Finding decision jumps in text classification

•We propose Jumper, a novel framework that models text classification as a sequential decision process.•Experiments show that Jumper makes decisions whenever the evidence is enough, therefore reducing total text reading by 30-40% and often finding the key rationale of prediction.•Jumper achieves classification accuracy better than or comparable to state-of-the-art models in several benchmarks and industrial datasets.•Jumper is able to make a decision at the theoretically optimal decision position. Text classification is one of the key problems in natural language processing (NLP), and in early years, it was usually accomplished by feature-based machine learning models.
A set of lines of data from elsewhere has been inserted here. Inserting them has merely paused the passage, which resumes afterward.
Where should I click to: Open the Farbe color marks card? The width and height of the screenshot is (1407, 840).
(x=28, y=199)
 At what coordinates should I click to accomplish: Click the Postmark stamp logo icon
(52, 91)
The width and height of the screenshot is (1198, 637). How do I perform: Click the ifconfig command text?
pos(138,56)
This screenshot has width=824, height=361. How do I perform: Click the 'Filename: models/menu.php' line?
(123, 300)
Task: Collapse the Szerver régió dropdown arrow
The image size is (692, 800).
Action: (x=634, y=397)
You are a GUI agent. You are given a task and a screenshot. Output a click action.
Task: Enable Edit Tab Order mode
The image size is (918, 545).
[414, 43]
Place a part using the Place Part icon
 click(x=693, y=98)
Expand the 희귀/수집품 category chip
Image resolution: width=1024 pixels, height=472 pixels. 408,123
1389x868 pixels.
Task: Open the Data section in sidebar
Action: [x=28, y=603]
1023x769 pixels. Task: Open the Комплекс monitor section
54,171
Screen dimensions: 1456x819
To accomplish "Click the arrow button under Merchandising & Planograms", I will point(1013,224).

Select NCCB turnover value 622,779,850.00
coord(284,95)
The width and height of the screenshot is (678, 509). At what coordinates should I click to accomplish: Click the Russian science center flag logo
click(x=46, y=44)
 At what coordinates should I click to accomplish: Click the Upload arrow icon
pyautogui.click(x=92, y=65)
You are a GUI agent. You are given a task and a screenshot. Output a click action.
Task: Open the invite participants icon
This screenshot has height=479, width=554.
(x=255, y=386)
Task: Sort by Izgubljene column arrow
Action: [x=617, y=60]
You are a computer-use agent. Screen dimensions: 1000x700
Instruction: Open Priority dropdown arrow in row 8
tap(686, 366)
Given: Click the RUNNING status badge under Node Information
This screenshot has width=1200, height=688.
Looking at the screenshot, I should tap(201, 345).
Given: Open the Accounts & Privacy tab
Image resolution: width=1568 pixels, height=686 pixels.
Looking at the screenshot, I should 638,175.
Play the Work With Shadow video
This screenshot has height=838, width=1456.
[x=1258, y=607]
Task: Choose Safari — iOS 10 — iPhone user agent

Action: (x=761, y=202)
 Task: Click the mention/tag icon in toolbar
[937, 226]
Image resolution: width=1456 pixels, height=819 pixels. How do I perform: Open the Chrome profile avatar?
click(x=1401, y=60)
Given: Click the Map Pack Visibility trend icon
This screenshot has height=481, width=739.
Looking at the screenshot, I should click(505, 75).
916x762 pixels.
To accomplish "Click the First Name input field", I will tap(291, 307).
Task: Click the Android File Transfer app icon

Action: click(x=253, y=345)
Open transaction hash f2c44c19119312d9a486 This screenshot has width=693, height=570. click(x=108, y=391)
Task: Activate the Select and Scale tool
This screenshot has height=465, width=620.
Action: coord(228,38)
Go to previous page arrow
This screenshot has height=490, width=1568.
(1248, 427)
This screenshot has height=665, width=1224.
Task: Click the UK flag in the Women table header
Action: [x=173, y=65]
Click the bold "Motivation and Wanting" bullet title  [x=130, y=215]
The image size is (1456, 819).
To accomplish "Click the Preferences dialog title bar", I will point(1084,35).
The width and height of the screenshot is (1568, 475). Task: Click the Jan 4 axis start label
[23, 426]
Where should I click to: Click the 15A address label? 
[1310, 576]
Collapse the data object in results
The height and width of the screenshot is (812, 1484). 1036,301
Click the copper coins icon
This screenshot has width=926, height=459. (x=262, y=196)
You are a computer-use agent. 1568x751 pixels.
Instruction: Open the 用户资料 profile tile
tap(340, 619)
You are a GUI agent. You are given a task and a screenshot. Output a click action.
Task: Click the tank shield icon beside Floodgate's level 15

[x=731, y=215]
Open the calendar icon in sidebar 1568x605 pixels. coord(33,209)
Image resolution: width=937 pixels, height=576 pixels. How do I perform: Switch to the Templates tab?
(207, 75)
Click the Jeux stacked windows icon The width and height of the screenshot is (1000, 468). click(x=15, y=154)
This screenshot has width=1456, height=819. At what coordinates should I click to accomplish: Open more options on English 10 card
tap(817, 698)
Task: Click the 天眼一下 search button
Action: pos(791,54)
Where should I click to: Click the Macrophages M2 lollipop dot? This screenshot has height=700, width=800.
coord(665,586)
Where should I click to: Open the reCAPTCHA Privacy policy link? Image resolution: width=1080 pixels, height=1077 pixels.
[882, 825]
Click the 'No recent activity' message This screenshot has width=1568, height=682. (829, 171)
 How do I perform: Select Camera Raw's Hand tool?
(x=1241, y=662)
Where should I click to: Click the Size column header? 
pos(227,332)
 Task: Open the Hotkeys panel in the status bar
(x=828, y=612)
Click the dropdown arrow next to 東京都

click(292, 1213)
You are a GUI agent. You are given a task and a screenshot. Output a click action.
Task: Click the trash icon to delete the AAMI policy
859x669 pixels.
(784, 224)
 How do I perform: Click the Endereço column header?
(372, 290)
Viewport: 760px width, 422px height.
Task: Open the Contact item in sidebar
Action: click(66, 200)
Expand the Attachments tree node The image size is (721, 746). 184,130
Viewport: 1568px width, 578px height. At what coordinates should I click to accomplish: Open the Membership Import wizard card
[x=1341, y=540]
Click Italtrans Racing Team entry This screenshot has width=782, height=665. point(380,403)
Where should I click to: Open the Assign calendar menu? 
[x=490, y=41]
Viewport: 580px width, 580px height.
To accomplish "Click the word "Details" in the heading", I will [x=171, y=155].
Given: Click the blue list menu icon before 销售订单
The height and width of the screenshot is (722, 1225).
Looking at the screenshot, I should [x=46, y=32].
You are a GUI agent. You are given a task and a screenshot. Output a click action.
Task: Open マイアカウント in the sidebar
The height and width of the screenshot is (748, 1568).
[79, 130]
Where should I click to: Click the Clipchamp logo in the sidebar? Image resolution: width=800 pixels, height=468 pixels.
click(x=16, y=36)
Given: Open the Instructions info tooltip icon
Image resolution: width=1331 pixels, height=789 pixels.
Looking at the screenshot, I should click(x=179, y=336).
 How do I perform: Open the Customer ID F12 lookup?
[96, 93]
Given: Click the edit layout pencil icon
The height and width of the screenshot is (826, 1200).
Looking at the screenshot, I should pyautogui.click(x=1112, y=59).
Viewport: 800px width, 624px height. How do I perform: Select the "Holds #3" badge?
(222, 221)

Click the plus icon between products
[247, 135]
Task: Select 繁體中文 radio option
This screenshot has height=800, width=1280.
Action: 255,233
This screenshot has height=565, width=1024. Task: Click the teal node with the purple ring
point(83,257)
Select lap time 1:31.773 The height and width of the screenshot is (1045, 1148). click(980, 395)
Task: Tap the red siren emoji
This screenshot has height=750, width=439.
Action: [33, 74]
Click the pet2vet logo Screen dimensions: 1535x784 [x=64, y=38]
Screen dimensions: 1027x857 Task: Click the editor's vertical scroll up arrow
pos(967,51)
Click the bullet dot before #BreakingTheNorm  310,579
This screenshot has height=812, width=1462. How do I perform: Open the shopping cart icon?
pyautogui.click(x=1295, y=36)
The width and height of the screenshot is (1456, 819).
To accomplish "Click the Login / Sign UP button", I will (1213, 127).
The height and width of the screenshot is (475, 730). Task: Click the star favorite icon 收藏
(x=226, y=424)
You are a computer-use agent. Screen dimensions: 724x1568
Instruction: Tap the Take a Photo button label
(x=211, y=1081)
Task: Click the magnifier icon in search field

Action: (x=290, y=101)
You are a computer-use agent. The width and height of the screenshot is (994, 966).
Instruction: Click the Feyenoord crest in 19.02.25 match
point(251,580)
Recently, the deep neural network has become a powerful learning machine, making it possible to work with text itself as raw input for the classification problems. However, existing neural networks are typically end-to-end and lack explicit interpretation of the prediction. In this paper, we propose Jumper, a novel framework that models text classification as a sequential decision process. Generally, Jumper is a neural system that scans a piece of text sequentially and makes classification decisions at the time it wishes, which is inspired by the cognitive process of human text reading. In our framework, both the classification result and when to make the classification are part of the decision process, controlled by a policy network and trained with reinforcement learning. Experimental results of real-world applications demonstrate the following properties of a properly trained Jumper: (1) it tends to make decisions whenever the evidence is enough, therefore reducing total text reading by 30–40% and often finding the key rationale of the prediction; and (2) it achieves classification accuracy better than or comparable to state-of-the-art models in several benchmark and industrial datasets. We further conduct a simulation experiment with mock data, which confirms that Jumper is able to make a decision at the theoretically optimal decision position.